Successful love bombing is designed to win someone over, so the attention they receive makes them feel special and cared for.
Indeed, "the love bomber tries to come off as a kind, attentive person, but often, they're a narcissist.
As Mc Nelis explains, "Love bombing is meant to create feelings of obligation and dependency in the 'object' of attention, the operative word being 'object.' There isn't really a sense of mutuality when you're love bombed." In fact, "what looks like chivalry and good, old-fashioned romance at first can quickly descend into feeling like you're being bombarded and there's no space to just breathe.
tells Health that love bombers may not be a narcissist, but have an unhealthy attachment style instead.

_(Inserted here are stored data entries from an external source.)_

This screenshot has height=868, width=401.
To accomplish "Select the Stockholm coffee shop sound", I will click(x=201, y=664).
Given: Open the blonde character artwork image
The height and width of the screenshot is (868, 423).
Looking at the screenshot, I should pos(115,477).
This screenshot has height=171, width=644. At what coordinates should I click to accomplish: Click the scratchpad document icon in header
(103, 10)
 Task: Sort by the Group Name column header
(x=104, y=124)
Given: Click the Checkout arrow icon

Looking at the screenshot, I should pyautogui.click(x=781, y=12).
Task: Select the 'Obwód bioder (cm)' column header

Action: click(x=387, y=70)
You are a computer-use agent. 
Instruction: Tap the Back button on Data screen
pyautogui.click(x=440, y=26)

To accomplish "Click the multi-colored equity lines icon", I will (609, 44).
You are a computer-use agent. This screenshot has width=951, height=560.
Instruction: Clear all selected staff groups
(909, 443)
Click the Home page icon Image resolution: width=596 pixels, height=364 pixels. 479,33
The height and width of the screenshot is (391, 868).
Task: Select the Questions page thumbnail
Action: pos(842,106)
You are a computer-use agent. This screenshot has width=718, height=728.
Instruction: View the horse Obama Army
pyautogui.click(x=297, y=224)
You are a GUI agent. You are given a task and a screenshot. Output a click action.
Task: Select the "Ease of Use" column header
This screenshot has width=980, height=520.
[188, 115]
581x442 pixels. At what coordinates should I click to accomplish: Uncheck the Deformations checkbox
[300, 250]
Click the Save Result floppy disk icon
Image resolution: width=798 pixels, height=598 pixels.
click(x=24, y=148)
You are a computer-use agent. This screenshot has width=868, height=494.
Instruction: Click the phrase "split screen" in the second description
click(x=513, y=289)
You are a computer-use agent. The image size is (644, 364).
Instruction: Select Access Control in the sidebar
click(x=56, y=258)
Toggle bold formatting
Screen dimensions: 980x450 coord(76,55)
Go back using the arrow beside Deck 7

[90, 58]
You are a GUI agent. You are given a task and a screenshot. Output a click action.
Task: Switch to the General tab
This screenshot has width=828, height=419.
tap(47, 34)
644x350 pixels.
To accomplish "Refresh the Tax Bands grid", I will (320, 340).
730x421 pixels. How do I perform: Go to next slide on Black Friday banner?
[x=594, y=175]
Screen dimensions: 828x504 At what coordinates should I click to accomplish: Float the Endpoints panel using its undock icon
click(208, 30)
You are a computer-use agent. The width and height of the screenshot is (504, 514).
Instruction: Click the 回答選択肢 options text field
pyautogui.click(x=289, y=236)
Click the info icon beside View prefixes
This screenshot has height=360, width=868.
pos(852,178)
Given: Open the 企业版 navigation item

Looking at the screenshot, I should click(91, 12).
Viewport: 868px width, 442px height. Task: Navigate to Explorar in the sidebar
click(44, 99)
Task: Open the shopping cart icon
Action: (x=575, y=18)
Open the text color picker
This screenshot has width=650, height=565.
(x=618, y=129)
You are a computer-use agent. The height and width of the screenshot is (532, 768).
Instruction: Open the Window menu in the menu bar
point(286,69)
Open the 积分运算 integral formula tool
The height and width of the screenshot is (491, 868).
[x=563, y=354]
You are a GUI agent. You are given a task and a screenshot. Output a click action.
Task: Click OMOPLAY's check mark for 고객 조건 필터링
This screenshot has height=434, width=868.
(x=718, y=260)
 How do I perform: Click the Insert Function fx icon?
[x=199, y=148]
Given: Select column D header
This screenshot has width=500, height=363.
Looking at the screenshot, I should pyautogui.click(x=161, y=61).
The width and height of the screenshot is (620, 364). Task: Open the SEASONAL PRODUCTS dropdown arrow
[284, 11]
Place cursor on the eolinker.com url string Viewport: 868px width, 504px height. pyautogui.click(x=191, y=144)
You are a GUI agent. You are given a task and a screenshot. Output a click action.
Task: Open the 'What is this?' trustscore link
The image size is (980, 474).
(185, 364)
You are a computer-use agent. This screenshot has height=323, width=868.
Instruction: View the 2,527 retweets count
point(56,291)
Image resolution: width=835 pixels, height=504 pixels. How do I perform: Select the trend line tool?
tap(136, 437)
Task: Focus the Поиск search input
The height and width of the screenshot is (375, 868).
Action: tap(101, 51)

Their feelings may be genuine, however, "They're desperate for a relationship," Piorkowski says.
This too can be dangerous; they may turn into stalkers.
However, all of this attention, says Mc Nelis, is manipulative.
Though manipulative behavior can be hard to notice when it's actually happening (and it can happen at any stage in the dating lifespan), it's easier to spot when you know exactly what to look for.
When someone is willing to trick you into doing something to satisfy their needs and ambitions—however harmless or sinister they may be—it's often indicative of underlying patterns of emotional abuse.The reality was, he didn’t even know me,” she told Huff Post.By way of further explanation, and to get a clear understanding of the psychology behind love bombing, we asked Kelly Mc Nelis, teacher, speaker, author, relationship expert, and founder of Women for One, to weigh in with her expertise.Abusers Often Come on Strong Intense romance can be a form of grooming, a predatory tactic that is meant to build a deep emotional connection. Sam asked about her most intimate experiences, secrets, and dreams, and accompanied Sara whenever she went out.At first, Sara was elated — no man had ever loved her this intensely.